# Dataset records
——————————

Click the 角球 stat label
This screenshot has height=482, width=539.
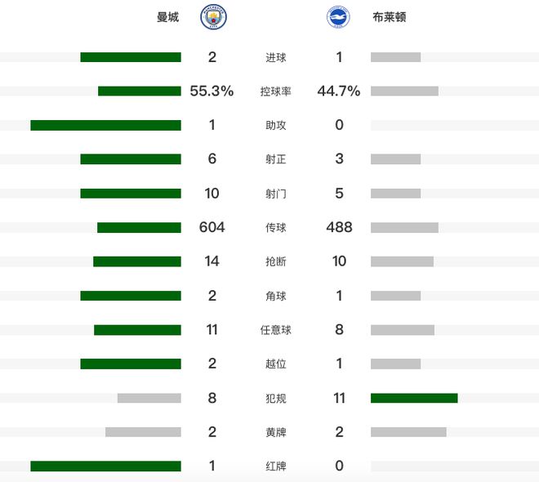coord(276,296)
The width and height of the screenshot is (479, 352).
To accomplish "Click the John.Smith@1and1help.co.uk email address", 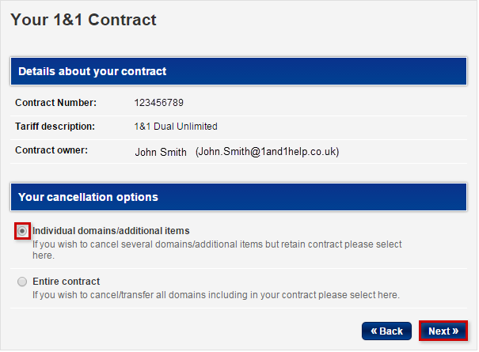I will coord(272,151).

——————————

# Requirement
Please pull out every line above that contains the word "screenshot", copying each one in full; case counts.

# The result
This screenshot has height=482, width=539.
The width and height of the screenshot is (479, 352).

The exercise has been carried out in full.